▶ TASK TO COMPLETE
Where a line of the material includes the string "agent", copy that line.

▶ THE DATA
+-------+

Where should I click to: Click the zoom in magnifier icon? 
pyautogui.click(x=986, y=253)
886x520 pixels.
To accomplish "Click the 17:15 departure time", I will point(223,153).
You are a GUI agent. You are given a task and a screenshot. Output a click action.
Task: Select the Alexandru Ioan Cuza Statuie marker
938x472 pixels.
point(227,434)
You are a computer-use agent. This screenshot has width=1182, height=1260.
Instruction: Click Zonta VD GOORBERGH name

+-------+

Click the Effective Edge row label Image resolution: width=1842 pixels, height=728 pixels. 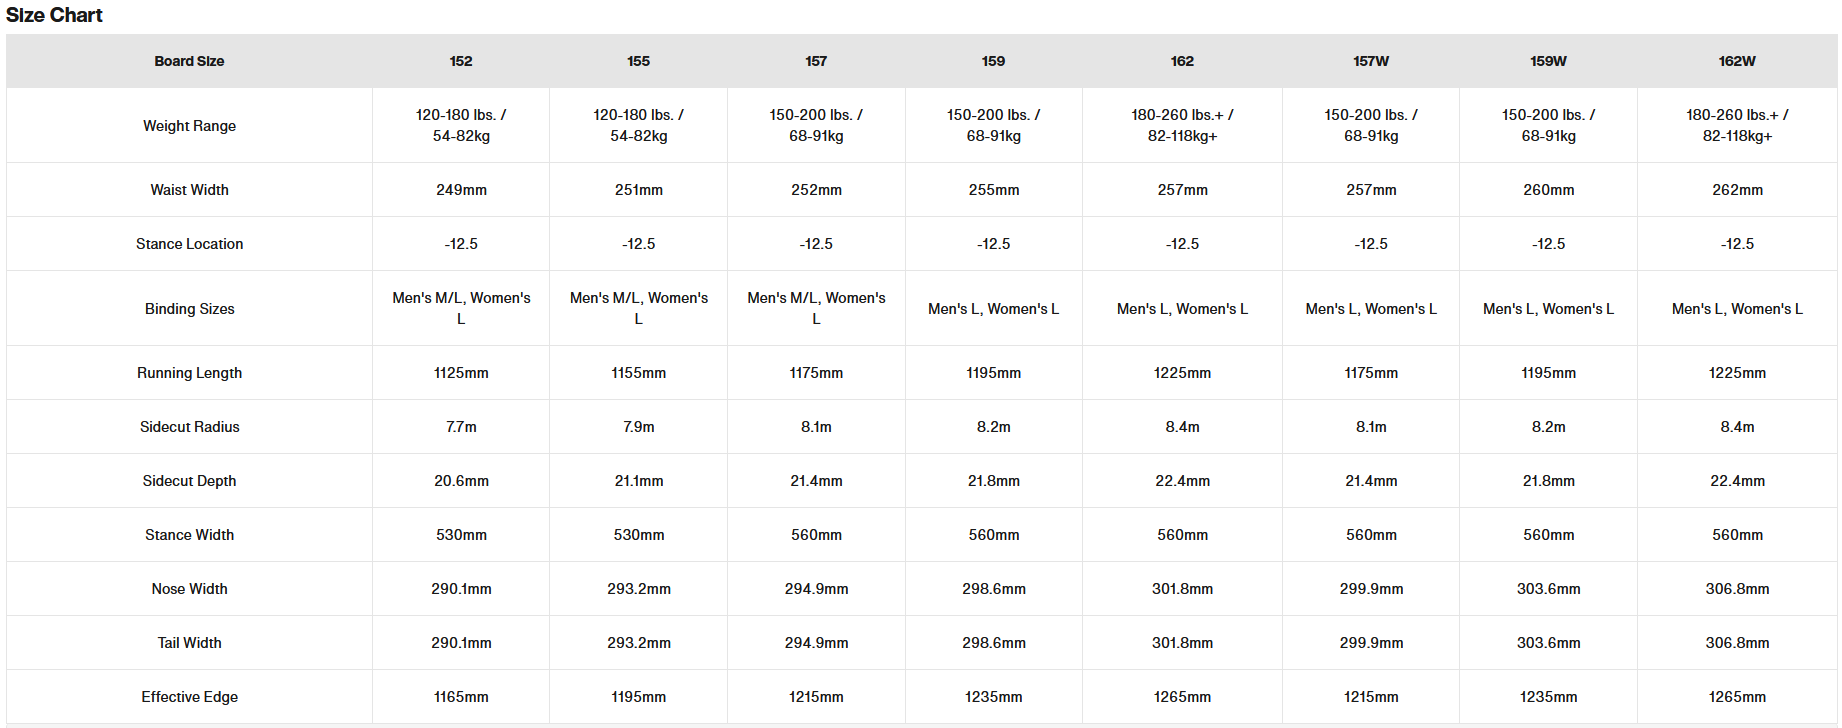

+-------+

▶ OUTPUT FOR THIS TASK
You are a GUI agent. You are given a task and a screenshot. Output a click action.
You are a computer-use agent. This screenshot has width=1182, height=1260.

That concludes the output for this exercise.